Systems, apparatuses, and methods described herein may be implemented using computers operating in a client-server relationship. Typically, in such a system, the client computers are located remotely from the server computer and interact via a network. The client-server relationship may be defined and controlled by computer programs running on the respective client and server computers.


Systems, apparatuses, and methods described herein may be implemented within a network-based cloud computing system. In such a network-based cloud computing system, a server or another processor that is connected to a network communicates with one or more client computers via a network. A client computer may communicate with the server via a network browser application residing and operating on the client computer, for example. A client computer may store data on the server and access the data via the network. A client computer may transmit requests for data, or requests for online services, to the server via the network. The server may perform requested services and provide data to the client computer(s). The server may also transmit data adapted to cause a client computer to perform a specified function, e.g., to perform a calculation, to display specified data on a screen, etc. For example, the server may transmit a request adapted to cause a client computer to perform one or more of the steps or functions of the methods and workflows described herein, including one or more of the steps or functions of FIGS. 1-3. Certain steps or functions of the methods and workflows described herein, including one or more of the steps or functions of FIGS. 1-3, may be performed by a server or by another processor in a network-based cloud-computing system. Certain steps or functions of the methods and workflows described herein, including one or more of the steps of FIGS. 1-3, may be performed by a client computer in a network-based cloud computing system. The steps or functions of the methods and workflows described herein, including one or more of the steps of FIGS. 1-3, may be performed by a server and/or by a client computer in a network-based cloud computing system, in any combination.

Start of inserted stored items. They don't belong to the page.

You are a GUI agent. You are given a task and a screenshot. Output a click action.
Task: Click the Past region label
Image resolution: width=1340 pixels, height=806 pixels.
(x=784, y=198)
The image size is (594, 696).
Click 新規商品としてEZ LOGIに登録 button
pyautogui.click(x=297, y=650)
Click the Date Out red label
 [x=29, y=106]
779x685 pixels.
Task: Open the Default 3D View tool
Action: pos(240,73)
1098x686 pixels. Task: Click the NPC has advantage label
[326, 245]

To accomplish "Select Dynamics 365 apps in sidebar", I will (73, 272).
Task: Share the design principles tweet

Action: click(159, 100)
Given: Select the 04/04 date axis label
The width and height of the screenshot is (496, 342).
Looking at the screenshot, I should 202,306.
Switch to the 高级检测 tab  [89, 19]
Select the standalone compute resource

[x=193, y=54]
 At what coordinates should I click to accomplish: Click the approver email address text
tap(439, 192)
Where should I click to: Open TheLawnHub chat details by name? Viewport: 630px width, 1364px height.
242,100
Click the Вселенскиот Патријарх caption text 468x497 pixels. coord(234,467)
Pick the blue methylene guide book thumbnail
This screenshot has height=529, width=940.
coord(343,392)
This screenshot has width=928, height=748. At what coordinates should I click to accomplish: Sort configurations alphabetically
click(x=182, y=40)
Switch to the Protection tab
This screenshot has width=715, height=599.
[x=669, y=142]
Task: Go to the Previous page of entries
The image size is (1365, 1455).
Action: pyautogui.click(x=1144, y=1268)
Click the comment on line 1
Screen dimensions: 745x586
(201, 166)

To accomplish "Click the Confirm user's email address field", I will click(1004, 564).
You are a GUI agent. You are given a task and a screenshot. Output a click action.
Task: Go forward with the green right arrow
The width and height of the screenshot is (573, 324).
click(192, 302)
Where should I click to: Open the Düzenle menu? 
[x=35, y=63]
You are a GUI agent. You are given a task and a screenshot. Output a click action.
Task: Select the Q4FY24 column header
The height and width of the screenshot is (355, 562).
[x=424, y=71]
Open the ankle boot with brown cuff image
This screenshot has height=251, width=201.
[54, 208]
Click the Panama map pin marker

Systems, apparatuses, and methods described herein may be implemented using a computer program product tangibly embodied in an information carrier, e.g., in a non-transitory machine-readable storage device, for execution by a programmable processor; and the method and workflow steps described herein, including one or more of the steps or functions of FIGS. 1-3, may be implemented using one or more computer programs that are executable by such a processor. A computer program is a set of computer program instructions that can be used, directly or indirectly, in a computer to perform a certain activity or bring about a certain result. A computer program can be written in any form of programming language, including compiled or interpreted languages, and it can be deployed in any form, including as a stand-alone program or as a module, component, subroutine, or other unit suitable for use in a computing environment.


A high-level block diagram of an example computer 1102 that may be used to implement systems, apparatuses, and methods described herein is depicted in FIG. 11. Computer 1102 includes a processor 1104 operatively coupled to a data storage device 1112 and a memory 1110. Processor 1104 controls the overall operation of computer 1102 by executing computer program instructions that define such operations. The computer program instructions may be stored in data storage device 1112, or other computer readable medium, and loaded into memory 1110 when execution of the computer program instructions is desired. Thus, the method and workflow steps or functions of FIGS. 1-3 can be defined by the computer program instructions stored in memory 1110 and/or data storage device 1112 and controlled by processor 1104 executing the computer program instructions. For example, the computer program instructions can be implemented as computer executable code programmed by one skilled in the art to perform the method and workflow steps or functions of FIGS. 1-3. Accordingly, by executing the computer program instructions, the processor 1104 executes the method and workflow steps or functions of FIGS. 1-3. Computer 1102 may also include one or more network interfaces 1106 for communicating with other devices via a network. Computer 1102 may also include one or more input/output devices 1108 that enable user interaction with computer 1102 (e.g., display, keyboard, mouse, speakers, buttons, etc.).


Processor 1104 may include both general and special purpose microprocessors, and may be the sole processor or one of multiple processors of computer 1102. Processor 1104 may include one or more central processing units (CPUs), for example. Processor 1104, data storage device 1112, and/or memory 1110 may include, be supplemented by, or incorporated in, one or more application-specific integrated circuits (ASICs) and/or one or more field programmable gate arrays (FPGAs).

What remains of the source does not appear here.